## What to do
Copy all lines in the material holding the string "Pick".

## Data to use
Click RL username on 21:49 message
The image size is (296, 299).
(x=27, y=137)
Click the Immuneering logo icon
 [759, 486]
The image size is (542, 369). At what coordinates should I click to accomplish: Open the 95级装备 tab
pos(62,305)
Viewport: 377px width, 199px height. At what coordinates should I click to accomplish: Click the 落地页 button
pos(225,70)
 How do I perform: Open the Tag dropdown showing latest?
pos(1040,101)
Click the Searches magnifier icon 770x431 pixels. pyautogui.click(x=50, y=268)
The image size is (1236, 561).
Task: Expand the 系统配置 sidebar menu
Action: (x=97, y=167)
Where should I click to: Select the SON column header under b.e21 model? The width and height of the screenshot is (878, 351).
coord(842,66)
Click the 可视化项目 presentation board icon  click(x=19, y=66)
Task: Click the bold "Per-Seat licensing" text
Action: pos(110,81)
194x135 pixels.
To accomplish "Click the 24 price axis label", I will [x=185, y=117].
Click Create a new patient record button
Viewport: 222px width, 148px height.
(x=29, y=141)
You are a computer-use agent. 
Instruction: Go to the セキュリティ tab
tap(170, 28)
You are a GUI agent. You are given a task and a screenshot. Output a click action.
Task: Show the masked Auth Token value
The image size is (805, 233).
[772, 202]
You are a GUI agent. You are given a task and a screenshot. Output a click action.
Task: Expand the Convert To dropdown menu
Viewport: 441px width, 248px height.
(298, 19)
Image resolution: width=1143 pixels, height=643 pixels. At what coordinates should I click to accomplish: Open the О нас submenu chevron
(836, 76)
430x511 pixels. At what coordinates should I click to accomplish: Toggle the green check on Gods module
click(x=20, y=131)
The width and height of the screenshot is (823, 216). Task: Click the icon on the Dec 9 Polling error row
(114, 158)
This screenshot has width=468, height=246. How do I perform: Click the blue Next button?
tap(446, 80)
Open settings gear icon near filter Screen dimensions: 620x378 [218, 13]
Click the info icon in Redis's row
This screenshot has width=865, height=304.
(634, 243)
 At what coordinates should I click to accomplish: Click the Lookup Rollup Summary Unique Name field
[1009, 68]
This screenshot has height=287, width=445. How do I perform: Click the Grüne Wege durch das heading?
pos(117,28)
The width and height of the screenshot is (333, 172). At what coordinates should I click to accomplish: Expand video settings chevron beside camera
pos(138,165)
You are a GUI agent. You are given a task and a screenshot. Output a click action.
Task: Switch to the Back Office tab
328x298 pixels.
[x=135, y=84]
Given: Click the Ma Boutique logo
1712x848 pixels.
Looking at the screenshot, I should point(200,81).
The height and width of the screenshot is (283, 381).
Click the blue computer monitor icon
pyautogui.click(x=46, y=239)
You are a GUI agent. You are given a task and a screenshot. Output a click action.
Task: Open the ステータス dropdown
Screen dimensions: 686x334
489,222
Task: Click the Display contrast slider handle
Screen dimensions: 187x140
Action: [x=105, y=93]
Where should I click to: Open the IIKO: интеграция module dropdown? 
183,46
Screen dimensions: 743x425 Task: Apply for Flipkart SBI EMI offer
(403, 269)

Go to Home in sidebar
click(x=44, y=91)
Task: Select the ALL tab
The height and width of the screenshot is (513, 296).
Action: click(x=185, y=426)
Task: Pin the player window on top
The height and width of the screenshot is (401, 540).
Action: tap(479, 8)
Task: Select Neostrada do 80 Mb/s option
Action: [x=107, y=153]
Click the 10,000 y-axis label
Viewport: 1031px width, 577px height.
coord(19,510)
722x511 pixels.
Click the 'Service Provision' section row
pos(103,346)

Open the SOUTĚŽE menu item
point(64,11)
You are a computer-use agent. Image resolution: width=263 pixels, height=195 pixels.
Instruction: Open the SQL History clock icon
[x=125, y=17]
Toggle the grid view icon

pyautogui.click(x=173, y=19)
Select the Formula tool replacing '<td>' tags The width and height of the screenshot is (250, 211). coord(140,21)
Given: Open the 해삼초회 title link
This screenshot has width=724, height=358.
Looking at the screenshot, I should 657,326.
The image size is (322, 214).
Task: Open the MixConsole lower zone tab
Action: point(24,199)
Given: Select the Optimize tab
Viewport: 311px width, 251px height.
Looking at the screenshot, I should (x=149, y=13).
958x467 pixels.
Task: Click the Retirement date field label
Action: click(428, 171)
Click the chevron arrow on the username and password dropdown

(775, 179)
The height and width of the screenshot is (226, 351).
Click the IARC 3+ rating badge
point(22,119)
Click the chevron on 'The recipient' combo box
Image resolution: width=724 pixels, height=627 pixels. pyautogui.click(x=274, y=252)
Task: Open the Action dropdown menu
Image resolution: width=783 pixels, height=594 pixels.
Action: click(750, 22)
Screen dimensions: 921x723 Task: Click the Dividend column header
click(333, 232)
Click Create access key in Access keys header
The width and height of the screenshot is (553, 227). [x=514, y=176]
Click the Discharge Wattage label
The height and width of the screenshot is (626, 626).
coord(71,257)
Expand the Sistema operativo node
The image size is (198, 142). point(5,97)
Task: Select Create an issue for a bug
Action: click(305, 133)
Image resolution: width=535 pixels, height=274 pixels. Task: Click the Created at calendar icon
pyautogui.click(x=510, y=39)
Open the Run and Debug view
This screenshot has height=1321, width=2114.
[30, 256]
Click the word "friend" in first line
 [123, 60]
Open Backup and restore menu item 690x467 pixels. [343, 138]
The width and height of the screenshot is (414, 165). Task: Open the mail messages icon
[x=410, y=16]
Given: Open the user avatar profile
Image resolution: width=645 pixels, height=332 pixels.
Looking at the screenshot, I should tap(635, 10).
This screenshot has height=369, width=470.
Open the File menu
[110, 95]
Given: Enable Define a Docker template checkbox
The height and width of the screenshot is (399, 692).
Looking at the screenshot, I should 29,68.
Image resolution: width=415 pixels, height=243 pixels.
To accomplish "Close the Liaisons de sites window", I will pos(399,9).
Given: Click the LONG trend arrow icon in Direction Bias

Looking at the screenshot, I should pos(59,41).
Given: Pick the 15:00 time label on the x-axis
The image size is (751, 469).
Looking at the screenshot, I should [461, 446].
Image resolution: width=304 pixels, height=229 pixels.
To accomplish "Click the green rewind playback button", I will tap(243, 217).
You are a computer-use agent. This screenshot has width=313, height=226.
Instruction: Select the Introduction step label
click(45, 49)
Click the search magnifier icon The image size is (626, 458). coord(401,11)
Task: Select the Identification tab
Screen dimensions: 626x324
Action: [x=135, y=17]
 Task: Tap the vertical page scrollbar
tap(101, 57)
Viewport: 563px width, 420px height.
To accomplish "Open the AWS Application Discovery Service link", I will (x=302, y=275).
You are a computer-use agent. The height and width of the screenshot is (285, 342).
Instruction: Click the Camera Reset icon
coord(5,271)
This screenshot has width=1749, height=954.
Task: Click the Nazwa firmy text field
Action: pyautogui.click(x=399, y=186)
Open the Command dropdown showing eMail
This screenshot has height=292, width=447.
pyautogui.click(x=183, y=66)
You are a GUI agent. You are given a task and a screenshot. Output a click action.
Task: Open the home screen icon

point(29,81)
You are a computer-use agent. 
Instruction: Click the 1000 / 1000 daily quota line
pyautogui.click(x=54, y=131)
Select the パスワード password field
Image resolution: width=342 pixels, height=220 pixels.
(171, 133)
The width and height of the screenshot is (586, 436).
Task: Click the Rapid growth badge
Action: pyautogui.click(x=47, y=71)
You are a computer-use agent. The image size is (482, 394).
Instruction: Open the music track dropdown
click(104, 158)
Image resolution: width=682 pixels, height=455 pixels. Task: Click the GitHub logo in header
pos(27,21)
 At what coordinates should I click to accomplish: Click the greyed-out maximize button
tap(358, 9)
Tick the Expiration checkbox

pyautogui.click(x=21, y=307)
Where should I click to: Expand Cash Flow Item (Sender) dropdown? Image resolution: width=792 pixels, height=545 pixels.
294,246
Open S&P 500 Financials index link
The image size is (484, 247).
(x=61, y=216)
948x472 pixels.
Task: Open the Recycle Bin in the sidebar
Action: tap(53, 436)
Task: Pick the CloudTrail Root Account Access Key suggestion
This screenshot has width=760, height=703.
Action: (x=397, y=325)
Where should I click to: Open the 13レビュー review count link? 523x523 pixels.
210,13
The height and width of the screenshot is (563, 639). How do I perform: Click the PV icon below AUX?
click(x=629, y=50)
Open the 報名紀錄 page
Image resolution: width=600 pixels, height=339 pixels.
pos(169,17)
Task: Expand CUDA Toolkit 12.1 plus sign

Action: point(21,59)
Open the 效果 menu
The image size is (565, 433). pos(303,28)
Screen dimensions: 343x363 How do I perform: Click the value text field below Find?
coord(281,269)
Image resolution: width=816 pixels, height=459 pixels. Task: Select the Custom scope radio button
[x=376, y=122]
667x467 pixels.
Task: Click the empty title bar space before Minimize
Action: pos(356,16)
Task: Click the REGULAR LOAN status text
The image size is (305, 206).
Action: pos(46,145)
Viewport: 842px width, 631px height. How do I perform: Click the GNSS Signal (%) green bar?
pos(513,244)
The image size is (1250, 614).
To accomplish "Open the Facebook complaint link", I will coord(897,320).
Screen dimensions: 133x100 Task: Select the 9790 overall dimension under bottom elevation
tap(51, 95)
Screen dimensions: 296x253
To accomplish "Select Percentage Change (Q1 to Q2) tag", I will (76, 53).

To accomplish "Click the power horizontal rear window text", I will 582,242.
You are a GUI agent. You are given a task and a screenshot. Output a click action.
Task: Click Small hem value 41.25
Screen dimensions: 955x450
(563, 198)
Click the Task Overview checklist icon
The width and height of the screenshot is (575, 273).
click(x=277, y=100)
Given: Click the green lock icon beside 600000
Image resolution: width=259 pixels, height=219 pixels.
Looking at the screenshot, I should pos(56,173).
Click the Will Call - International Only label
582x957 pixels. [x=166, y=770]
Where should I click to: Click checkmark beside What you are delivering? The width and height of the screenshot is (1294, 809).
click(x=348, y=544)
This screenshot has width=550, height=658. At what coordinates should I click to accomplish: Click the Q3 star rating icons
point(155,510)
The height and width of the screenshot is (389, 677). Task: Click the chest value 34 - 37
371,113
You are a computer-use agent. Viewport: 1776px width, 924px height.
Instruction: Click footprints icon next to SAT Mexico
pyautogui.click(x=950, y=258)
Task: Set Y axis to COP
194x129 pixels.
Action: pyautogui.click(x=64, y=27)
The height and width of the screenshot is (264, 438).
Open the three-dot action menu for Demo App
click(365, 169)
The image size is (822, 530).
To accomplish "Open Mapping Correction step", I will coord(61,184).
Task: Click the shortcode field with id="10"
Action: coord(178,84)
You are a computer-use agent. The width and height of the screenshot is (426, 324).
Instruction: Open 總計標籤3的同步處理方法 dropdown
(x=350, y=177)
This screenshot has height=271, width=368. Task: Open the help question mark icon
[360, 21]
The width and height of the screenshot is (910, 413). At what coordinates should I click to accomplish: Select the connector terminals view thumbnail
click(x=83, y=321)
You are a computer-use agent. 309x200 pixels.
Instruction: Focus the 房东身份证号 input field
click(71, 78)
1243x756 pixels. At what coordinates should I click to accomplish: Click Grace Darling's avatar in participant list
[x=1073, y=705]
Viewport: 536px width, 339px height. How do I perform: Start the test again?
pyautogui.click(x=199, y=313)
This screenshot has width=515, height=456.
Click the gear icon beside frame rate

## Expected answer
Given: Pick the 15:00 time label on the x-axis
Task: Pick the CloudTrail Root Account Access Key suggestion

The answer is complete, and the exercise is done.